> _What to produce_: What are the lines, copied exactly, from the one containing "Task: Select Browse" through the final line of the material? Leave the pictures out.
------------------------------------------------------------
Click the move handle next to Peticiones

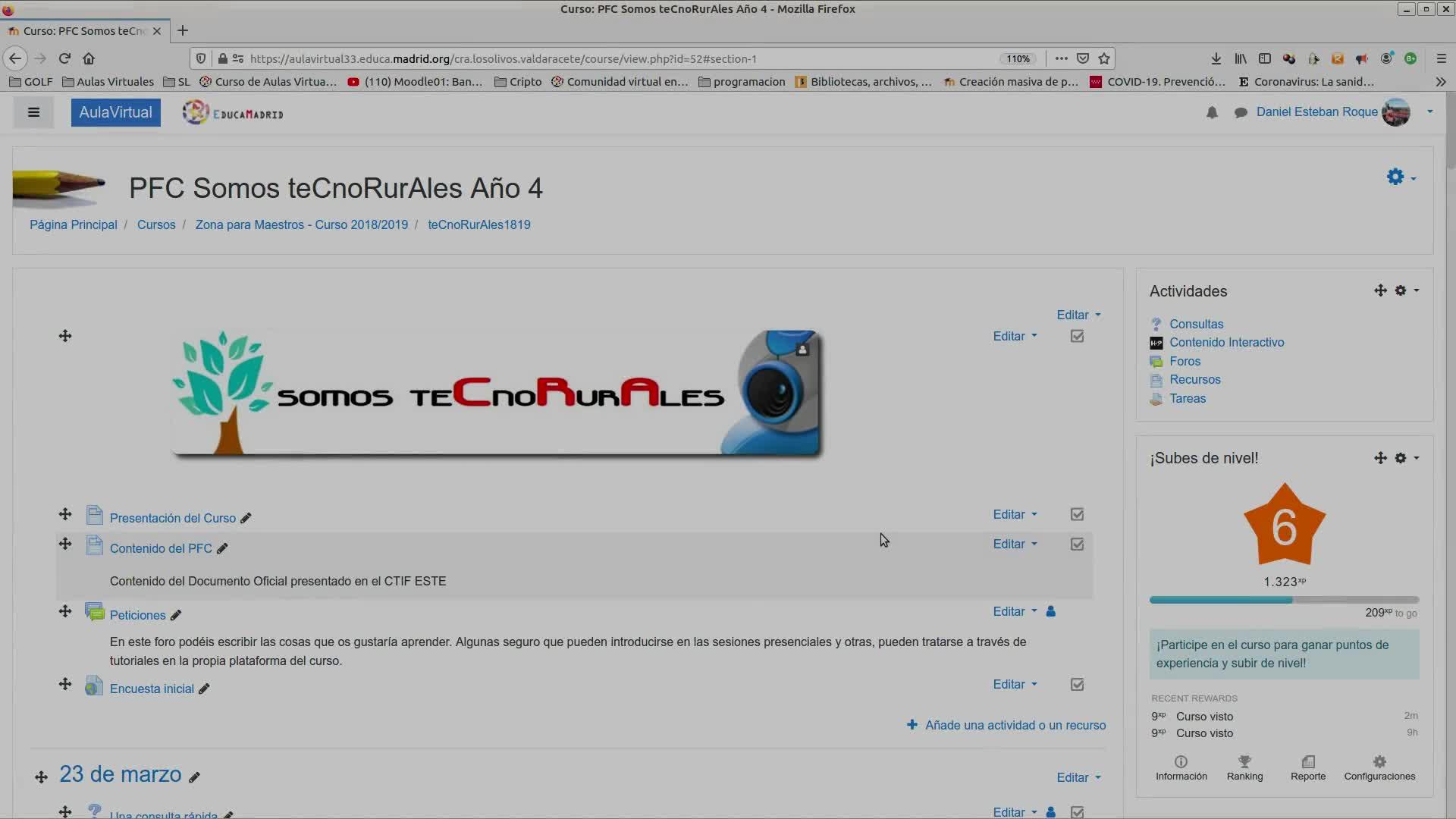(x=65, y=611)
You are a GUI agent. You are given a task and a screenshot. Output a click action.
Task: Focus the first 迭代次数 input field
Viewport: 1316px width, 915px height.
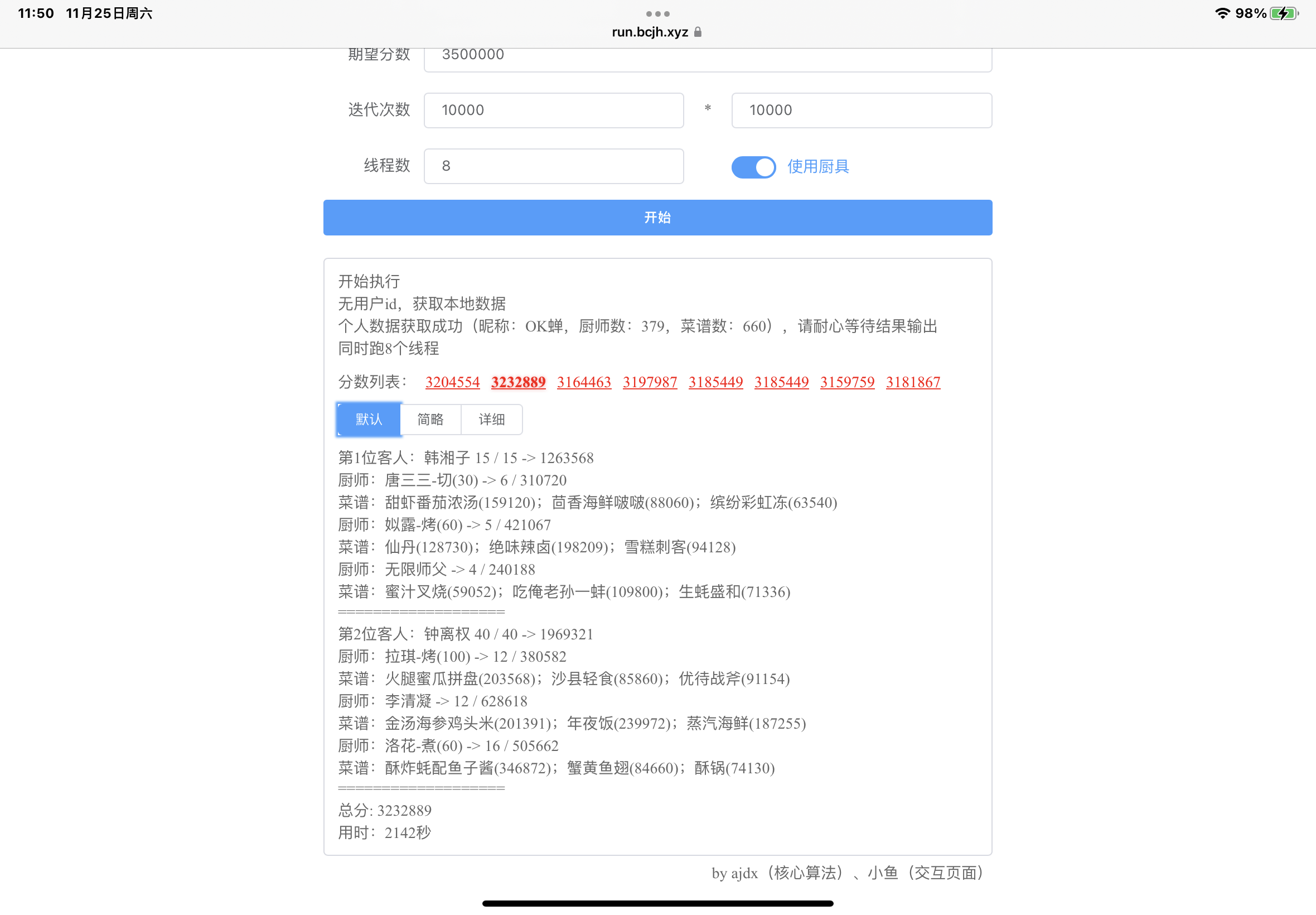click(553, 110)
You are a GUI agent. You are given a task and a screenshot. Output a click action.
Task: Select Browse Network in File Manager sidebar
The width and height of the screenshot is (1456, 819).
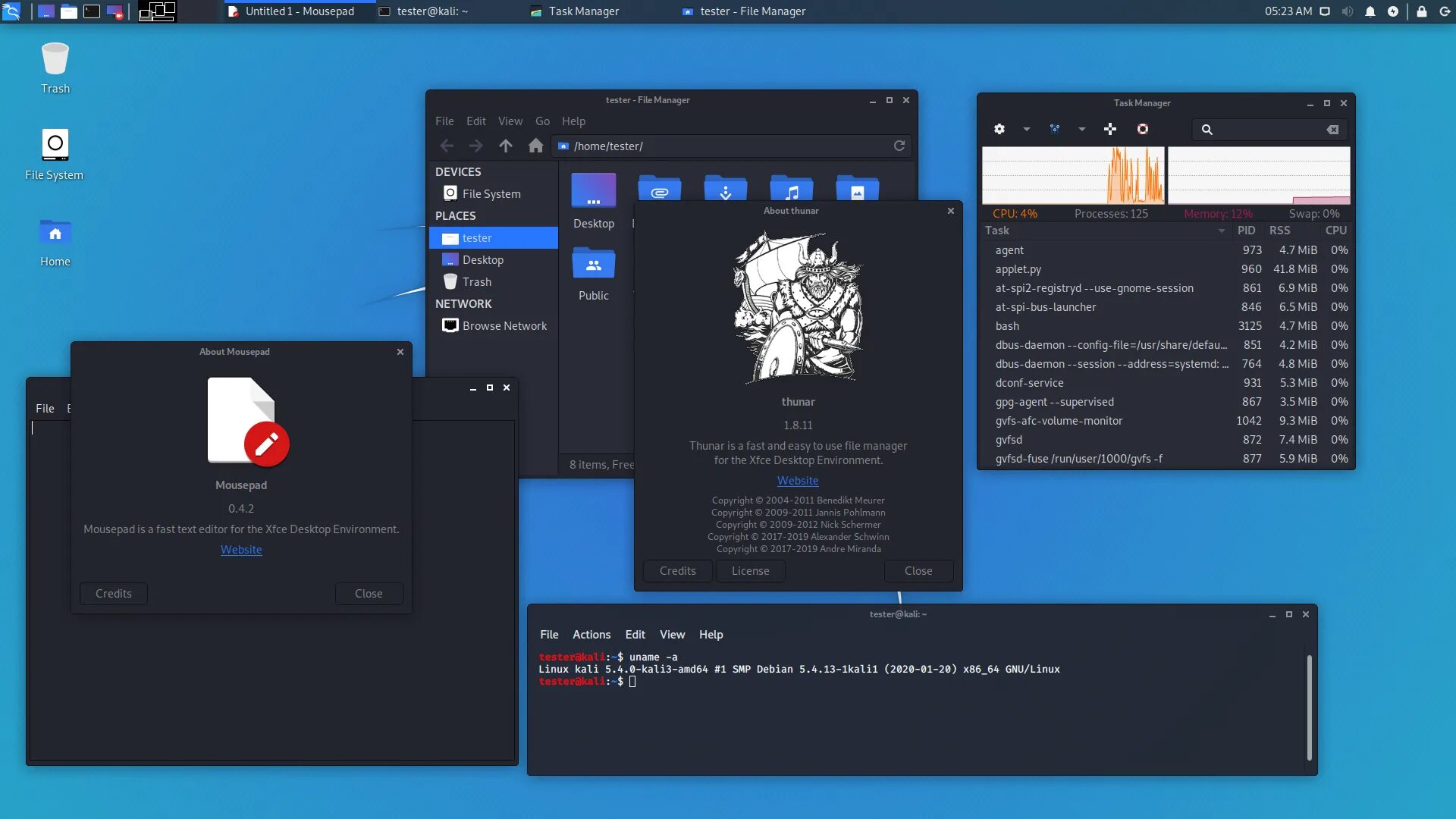pos(504,326)
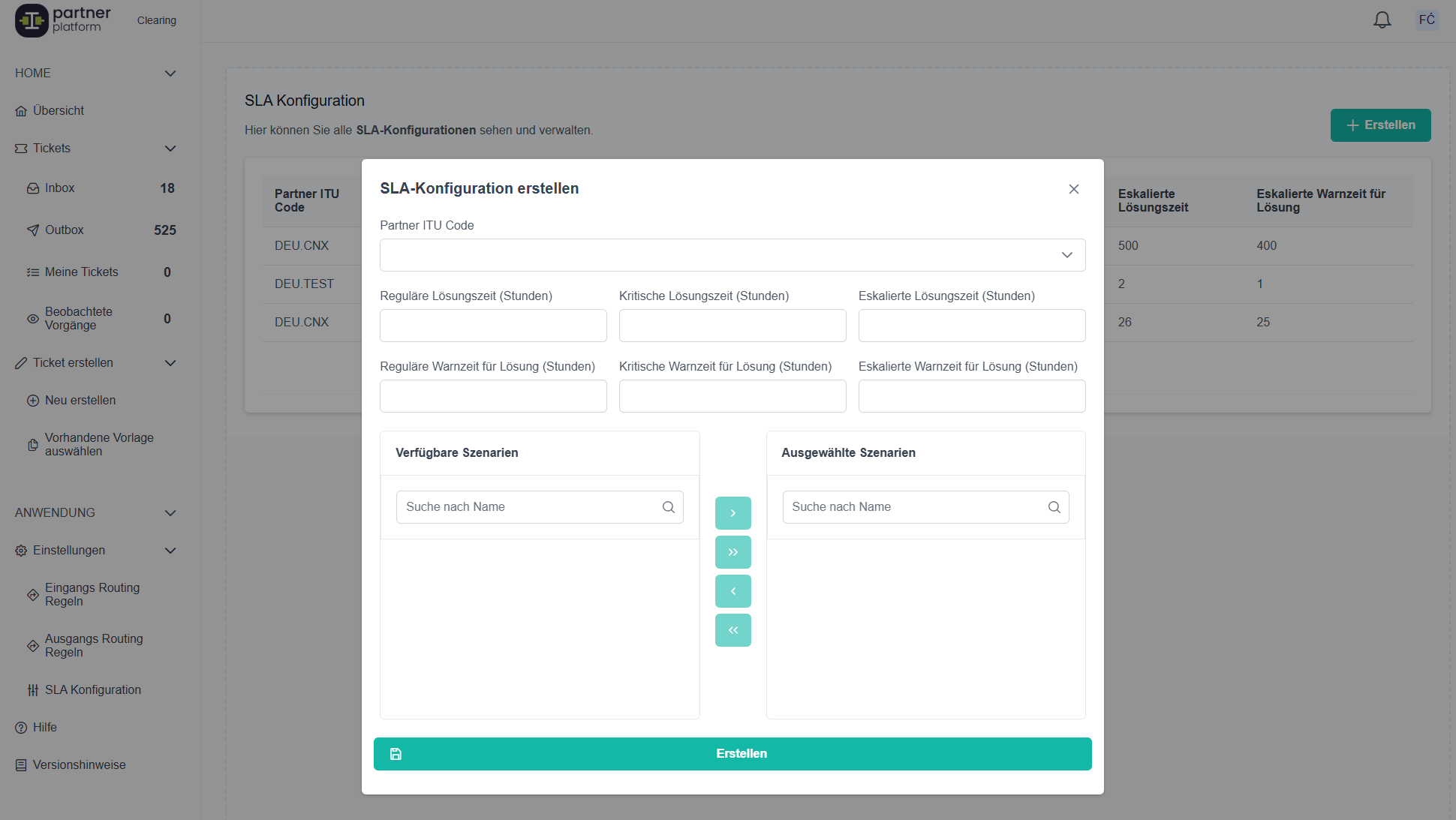Click search icon in Verfügbare Szenarien

click(668, 507)
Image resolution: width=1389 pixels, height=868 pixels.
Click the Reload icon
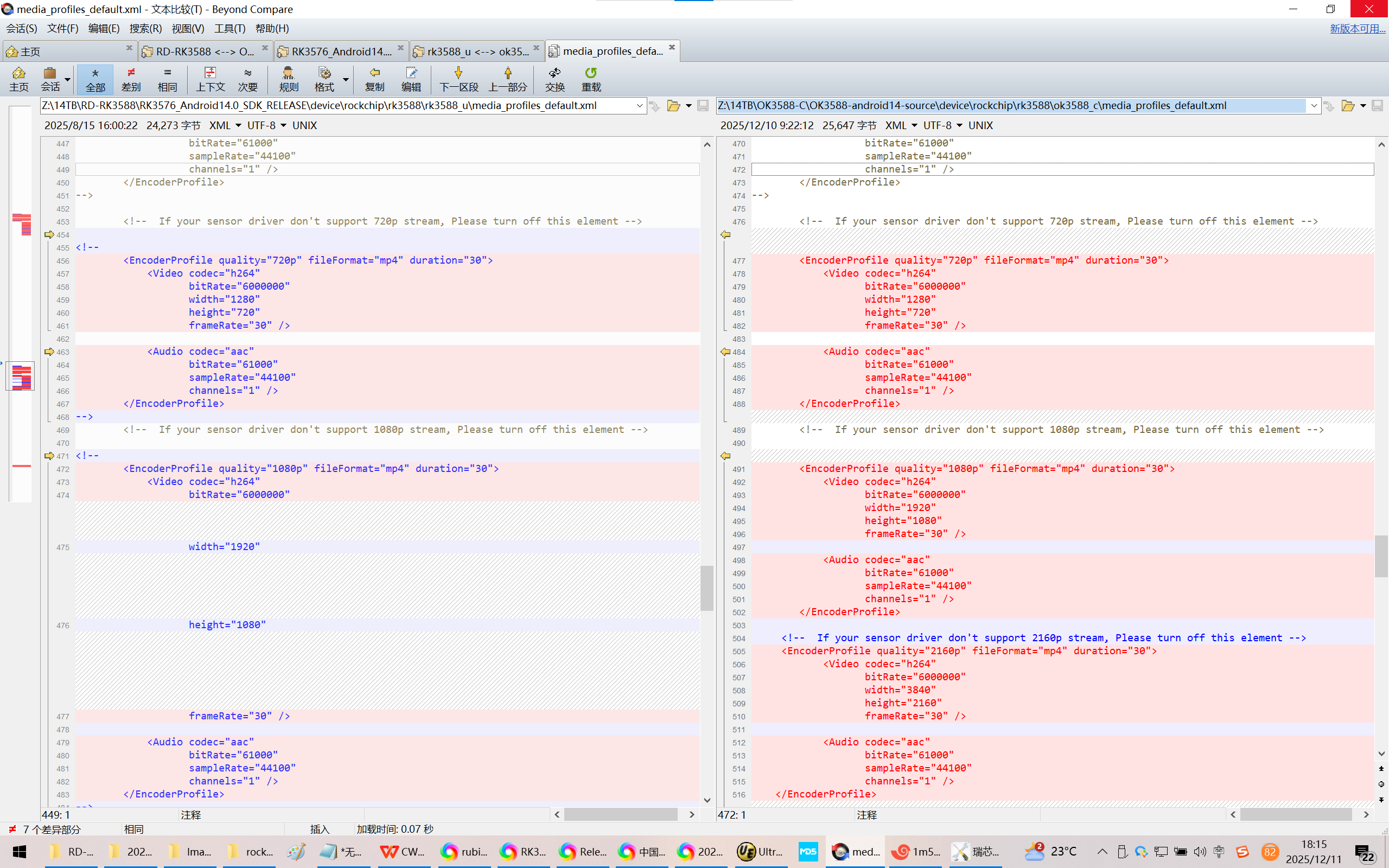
------------------------------------------------------------
> _Task result_:
Task: Select Browse Network in File Manager sidebar
The width and height of the screenshot is (1456, 819).
pos(504,326)
Click search icon in Verfügbare Szenarien

click(668, 507)
Image resolution: width=1389 pixels, height=868 pixels.
Click the Reload icon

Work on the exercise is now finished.